*** Opening of RECORDED INFORMATION ***
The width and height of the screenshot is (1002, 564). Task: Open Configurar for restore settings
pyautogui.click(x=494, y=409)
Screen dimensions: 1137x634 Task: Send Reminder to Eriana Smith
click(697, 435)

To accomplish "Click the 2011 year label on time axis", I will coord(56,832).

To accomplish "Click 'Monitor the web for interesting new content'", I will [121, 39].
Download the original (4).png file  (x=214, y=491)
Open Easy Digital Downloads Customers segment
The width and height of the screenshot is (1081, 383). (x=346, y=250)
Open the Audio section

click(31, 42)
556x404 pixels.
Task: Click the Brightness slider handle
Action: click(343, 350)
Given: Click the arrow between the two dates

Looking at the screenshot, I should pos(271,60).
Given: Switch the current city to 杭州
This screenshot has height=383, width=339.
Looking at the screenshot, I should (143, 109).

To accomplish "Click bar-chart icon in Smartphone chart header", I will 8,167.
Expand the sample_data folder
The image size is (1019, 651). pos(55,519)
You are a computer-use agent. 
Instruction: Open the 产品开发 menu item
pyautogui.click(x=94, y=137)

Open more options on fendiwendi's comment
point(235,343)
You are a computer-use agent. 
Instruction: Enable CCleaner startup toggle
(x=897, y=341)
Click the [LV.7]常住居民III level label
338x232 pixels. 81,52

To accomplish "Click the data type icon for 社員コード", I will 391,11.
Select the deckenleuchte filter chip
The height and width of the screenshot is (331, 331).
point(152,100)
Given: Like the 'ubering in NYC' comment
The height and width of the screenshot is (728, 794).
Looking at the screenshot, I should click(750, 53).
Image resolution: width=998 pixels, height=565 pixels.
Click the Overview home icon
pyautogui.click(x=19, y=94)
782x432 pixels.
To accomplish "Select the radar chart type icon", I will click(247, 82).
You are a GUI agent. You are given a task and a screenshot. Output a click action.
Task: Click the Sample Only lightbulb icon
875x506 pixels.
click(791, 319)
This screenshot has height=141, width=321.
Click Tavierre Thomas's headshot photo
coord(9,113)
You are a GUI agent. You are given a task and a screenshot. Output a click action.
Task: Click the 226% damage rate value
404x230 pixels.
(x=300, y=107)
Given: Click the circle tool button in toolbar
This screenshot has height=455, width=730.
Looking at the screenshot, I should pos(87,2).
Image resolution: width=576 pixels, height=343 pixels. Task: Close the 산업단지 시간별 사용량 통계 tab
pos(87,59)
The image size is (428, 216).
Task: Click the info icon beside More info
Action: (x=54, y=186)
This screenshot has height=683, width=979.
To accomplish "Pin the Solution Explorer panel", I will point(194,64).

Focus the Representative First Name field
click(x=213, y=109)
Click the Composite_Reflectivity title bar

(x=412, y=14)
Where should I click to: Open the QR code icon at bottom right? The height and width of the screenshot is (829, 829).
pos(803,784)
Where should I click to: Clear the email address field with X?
*** Close of RECORDED INFORMATION ***
### EXERCISE PROMPT:
Restate word for word the lines in the material above from the one with "Given: Like the 'ubering in NYC' comment" to the one with "Given: Click the circle"; both of those lines count, and nothing else does.

### WRITTEN SOLUTION:
Given: Like the 'ubering in NYC' comment
The height and width of the screenshot is (728, 794).
Looking at the screenshot, I should click(750, 53).
Image resolution: width=998 pixels, height=565 pixels.
Click the Overview home icon
pyautogui.click(x=19, y=94)
782x432 pixels.
To accomplish "Select the radar chart type icon", I will click(247, 82).
You are a GUI agent. You are given a task and a screenshot. Output a click action.
Task: Click the Sample Only lightbulb icon
875x506 pixels.
click(791, 319)
This screenshot has height=141, width=321.
Click Tavierre Thomas's headshot photo
coord(9,113)
You are a GUI agent. You are given a task and a screenshot. Output a click action.
Task: Click the 226% damage rate value
404x230 pixels.
(x=300, y=107)
Given: Click the circle tool button in toolbar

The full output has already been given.